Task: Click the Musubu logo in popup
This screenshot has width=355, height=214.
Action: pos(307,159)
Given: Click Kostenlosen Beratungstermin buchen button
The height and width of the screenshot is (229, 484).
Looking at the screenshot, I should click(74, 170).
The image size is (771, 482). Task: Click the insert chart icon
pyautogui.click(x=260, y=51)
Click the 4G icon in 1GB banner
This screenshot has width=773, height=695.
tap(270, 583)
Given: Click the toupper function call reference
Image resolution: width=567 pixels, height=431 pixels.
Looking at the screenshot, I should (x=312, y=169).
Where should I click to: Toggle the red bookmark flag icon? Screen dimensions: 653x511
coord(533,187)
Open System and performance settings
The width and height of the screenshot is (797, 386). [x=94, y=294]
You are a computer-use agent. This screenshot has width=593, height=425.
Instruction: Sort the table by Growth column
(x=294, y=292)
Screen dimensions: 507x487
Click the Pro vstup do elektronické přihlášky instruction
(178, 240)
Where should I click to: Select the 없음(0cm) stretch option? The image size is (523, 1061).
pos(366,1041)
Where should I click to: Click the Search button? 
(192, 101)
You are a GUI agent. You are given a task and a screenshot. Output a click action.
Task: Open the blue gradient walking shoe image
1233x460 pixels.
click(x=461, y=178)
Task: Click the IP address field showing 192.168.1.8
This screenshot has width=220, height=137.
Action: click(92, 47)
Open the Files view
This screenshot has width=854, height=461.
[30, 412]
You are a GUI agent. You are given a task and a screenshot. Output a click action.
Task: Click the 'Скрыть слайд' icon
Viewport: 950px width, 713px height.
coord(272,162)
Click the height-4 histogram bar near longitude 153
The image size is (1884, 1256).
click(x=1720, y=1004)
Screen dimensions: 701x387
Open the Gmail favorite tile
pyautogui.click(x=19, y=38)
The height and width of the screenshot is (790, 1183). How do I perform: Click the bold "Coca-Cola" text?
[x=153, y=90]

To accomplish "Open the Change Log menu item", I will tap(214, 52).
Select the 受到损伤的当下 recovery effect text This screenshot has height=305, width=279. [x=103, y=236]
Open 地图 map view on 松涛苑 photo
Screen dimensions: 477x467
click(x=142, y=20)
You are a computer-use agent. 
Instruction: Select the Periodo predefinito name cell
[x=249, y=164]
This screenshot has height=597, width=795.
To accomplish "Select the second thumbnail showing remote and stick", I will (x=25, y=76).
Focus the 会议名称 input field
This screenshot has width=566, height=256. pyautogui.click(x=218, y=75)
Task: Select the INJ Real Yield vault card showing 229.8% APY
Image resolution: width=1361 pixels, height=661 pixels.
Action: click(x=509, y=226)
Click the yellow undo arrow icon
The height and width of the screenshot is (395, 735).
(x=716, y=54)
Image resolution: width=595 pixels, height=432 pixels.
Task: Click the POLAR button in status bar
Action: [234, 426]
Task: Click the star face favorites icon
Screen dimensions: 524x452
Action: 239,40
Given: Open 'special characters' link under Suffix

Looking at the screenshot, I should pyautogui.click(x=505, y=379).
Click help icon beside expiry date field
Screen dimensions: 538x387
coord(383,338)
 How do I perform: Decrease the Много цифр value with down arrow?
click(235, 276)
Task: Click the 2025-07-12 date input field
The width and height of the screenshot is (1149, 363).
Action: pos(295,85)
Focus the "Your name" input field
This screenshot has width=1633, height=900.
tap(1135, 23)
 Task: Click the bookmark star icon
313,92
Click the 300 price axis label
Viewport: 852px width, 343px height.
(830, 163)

----

Written exercise.
Edit the lines above so that "Search button" becomes "Find button", changing nothing else.

Result for this task.
Task: Click the Musubu logo in popup
This screenshot has width=355, height=214.
Action: pos(307,159)
Given: Click Kostenlosen Beratungstermin buchen button
The height and width of the screenshot is (229, 484).
Looking at the screenshot, I should click(74, 170).
The image size is (771, 482). Task: Click the insert chart icon
pyautogui.click(x=260, y=51)
Click the 4G icon in 1GB banner
This screenshot has width=773, height=695.
tap(270, 583)
Given: Click the toupper function call reference
Image resolution: width=567 pixels, height=431 pixels.
Looking at the screenshot, I should (x=312, y=169).
Where should I click to: Toggle the red bookmark flag icon? Screen dimensions: 653x511
coord(533,187)
Open System and performance settings
The width and height of the screenshot is (797, 386). [x=94, y=294]
You are a computer-use agent. This screenshot has width=593, height=425.
Instruction: Sort the table by Growth column
(x=294, y=292)
Screen dimensions: 507x487
Click the Pro vstup do elektronické přihlášky instruction
(178, 240)
Where should I click to: Select the 없음(0cm) stretch option? The image size is (523, 1061).
pos(366,1041)
Where should I click to: Click the Find button? 
(192, 101)
You are a GUI agent. You are given a task and a screenshot. Output a click action.
Task: Open the blue gradient walking shoe image
1233x460 pixels.
click(x=461, y=178)
Task: Click the IP address field showing 192.168.1.8
This screenshot has width=220, height=137.
Action: click(92, 47)
Open the Files view
This screenshot has width=854, height=461.
[30, 412]
You are a GUI agent. You are given a task and a screenshot. Output a click action.
Task: Click the 'Скрыть слайд' icon
Viewport: 950px width, 713px height.
coord(272,162)
Click the height-4 histogram bar near longitude 153
The image size is (1884, 1256).
click(x=1720, y=1004)
Screen dimensions: 701x387
Open the Gmail favorite tile
pyautogui.click(x=19, y=38)
The height and width of the screenshot is (790, 1183). How do I perform: Click the bold "Coca-Cola" text?
[x=153, y=90]

To accomplish "Open the Change Log menu item", I will tap(214, 52).
Select the 受到损伤的当下 recovery effect text This screenshot has height=305, width=279. [x=103, y=236]
Open 地图 map view on 松涛苑 photo
Screen dimensions: 477x467
click(x=142, y=20)
You are a computer-use agent. 
Instruction: Select the Periodo predefinito name cell
[x=249, y=164]
This screenshot has height=597, width=795.
To accomplish "Select the second thumbnail showing remote and stick", I will (x=25, y=76).
Focus the 会议名称 input field
This screenshot has width=566, height=256. pyautogui.click(x=218, y=75)
Task: Select the INJ Real Yield vault card showing 229.8% APY
Image resolution: width=1361 pixels, height=661 pixels.
Action: click(x=509, y=226)
Click the yellow undo arrow icon
The height and width of the screenshot is (395, 735).
(x=716, y=54)
Image resolution: width=595 pixels, height=432 pixels.
Task: Click the POLAR button in status bar
Action: [234, 426]
Task: Click the star face favorites icon
Screen dimensions: 524x452
Action: 239,40
Given: Open 'special characters' link under Suffix

Looking at the screenshot, I should pyautogui.click(x=505, y=379).
Click help icon beside expiry date field
Screen dimensions: 538x387
coord(383,338)
 How do I perform: Decrease the Много цифр value with down arrow?
click(235, 276)
Task: Click the 2025-07-12 date input field
The width and height of the screenshot is (1149, 363).
Action: pos(295,85)
Focus the "Your name" input field
This screenshot has width=1633, height=900.
tap(1135, 23)
 Task: Click the bookmark star icon
313,92
Click the 300 price axis label
Viewport: 852px width, 343px height.
(830, 163)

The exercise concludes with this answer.